Действительно, другой француз, с ружьем на перевес подбежал к борющимся, и участь рыжего артиллериста, всё еще не понимавшего того, что ожидает его, и с торжеством выдернувшего банник, должна была решиться. Но князь Андрей не видал, чем это кончилось. Как бы со всего размаха крепкой палкой кто то из ближайших солдат, как ему показалось, ударил его в голову. Немного это больно было, а главное, неприятно, потому что боль эта развлекала его и мешала ему видеть то, на что он смотрел.
«Что это? я падаю? у меня ноги подкашиваются», подумал он и упал на спину. Он раскрыл глаза, надеясь увидать, чем кончилась борьба французов с артиллеристами, и желая знать, убит или нет рыжий артиллерист, взяты или спасены пушки. Но он ничего не видал. Над ним не было ничего уже, кроме неба – высокого неба, не ясного, но всё таки неизмеримо высокого, с тихо ползущими по нем серыми облаками. «Как тихо, спокойно и торжественно, совсем не так, как я бежал, – подумал князь Андрей, – не так, как мы бежали, кричали и дрались; совсем не так, как с озлобленными и испуганными лицами тащили друг у друга банник француз и артиллерист, – совсем не так ползут облака по этому высокому бесконечному небу. Как же я не видал прежде этого высокого неба? И как я счастлив, я, что узнал его наконец. Да! всё пустое, всё обман, кроме этого бесконечного неба. Ничего, ничего нет, кроме его. Но и того даже нет, ничего нет, кроме тишины, успокоения. И слава Богу!…»

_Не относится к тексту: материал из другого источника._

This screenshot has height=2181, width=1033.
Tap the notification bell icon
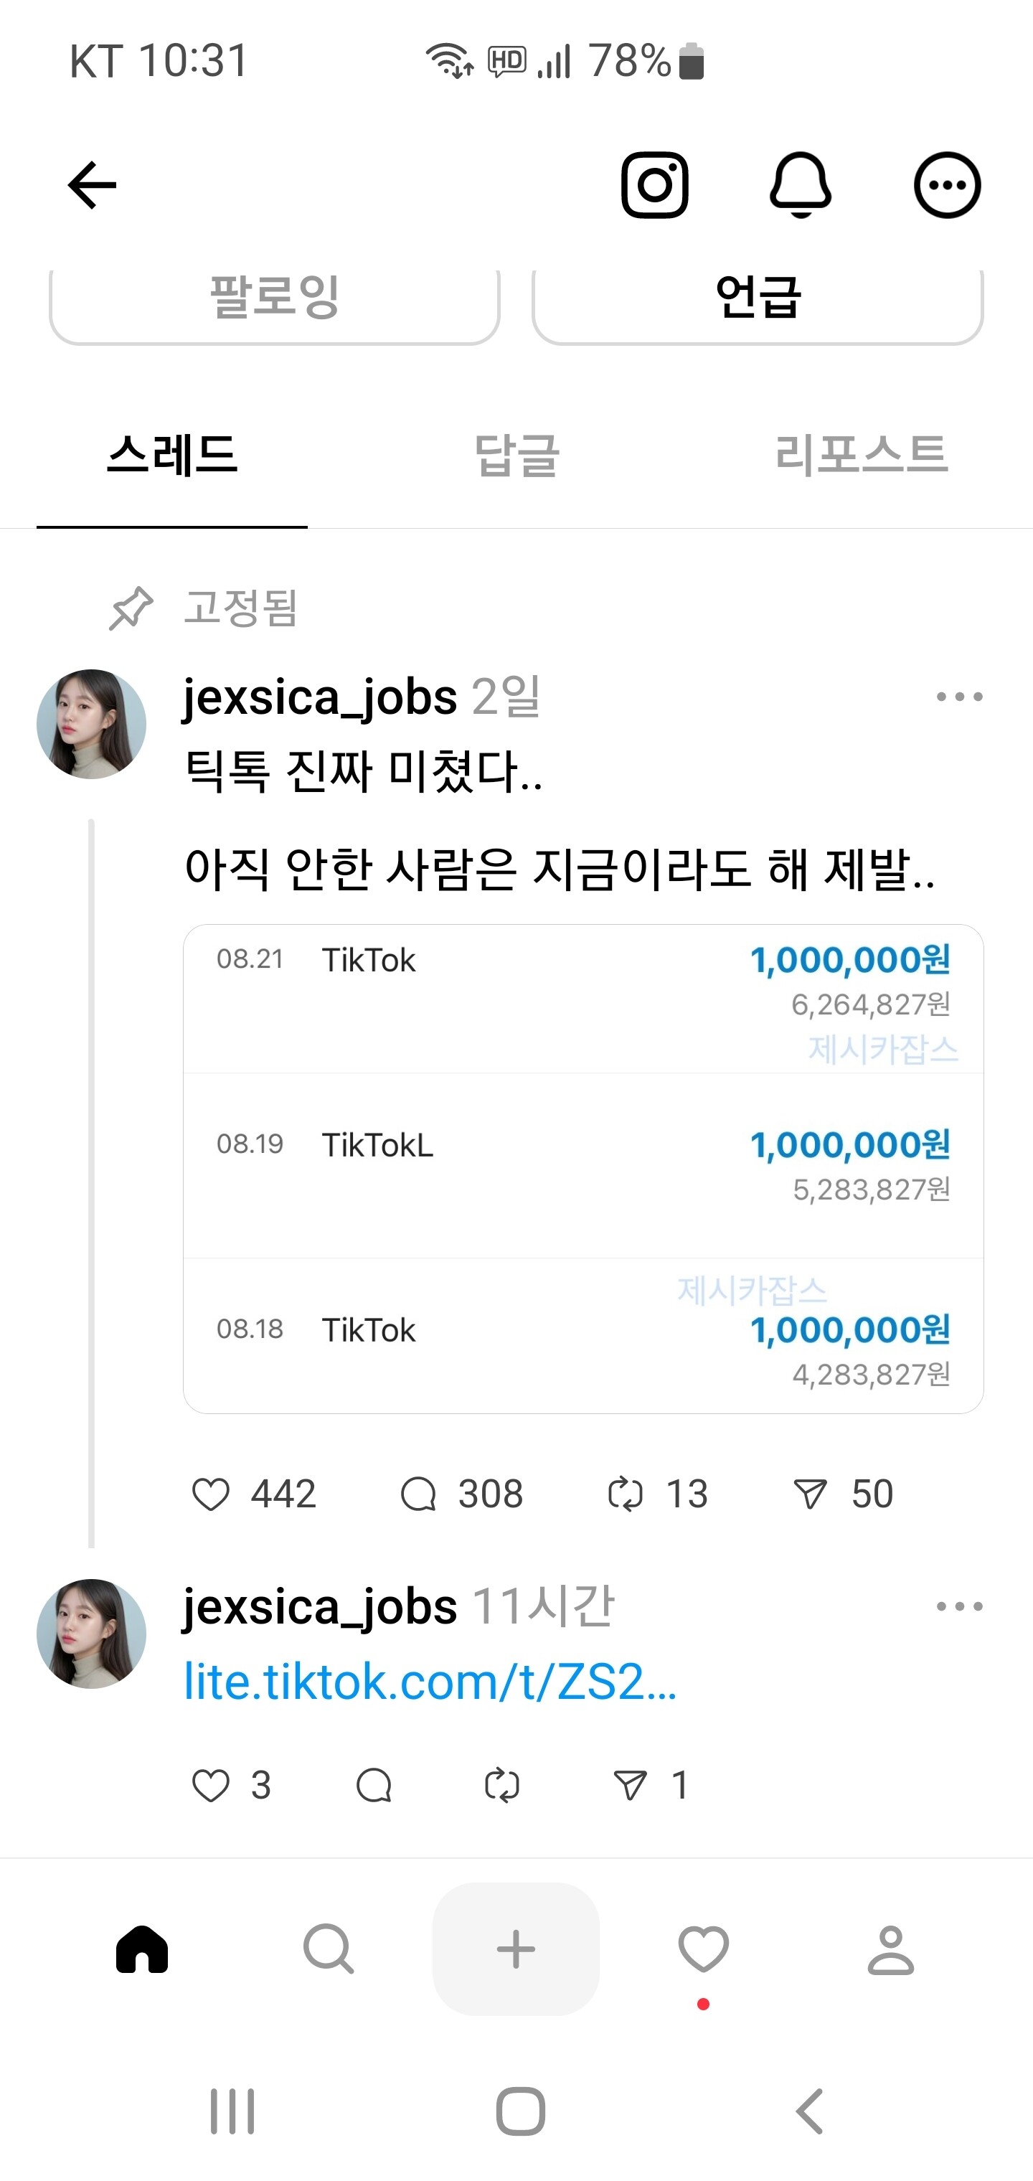(800, 185)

На правом фланге у Багратиона в 9 ть часов дело еще не начиналось. Не желая согласиться на требование Долгорукова начинать дело и желая отклонить от себя ответственность, князь Багратион предложил Долгорукову послать спросить о том главнокомандующего. Багратион знал, что, по расстоянию почти 10 ти верст, отделявшему один фланг от другого, ежели не убьют того, кого пошлют (что было очень вероятно), и ежели он даже и найдет главнокомандующего, что было весьма трудно, посланный не успеет вернуться раньше вечера.
Багратион оглянул свою свиту своими большими, ничего невыражающими, невыспавшимися глазами, и невольно замиравшее от волнения и надежды детское лицо Ростова первое бросилось ему в глаза. Он послал его.
– А ежели я встречу его величество прежде, чем главнокомандующего, ваше сиятельство? – сказал Ростов, держа руку у козырька.
– Можете передать его величеству, – поспешно перебивая Багратиона, сказал Долгоруков.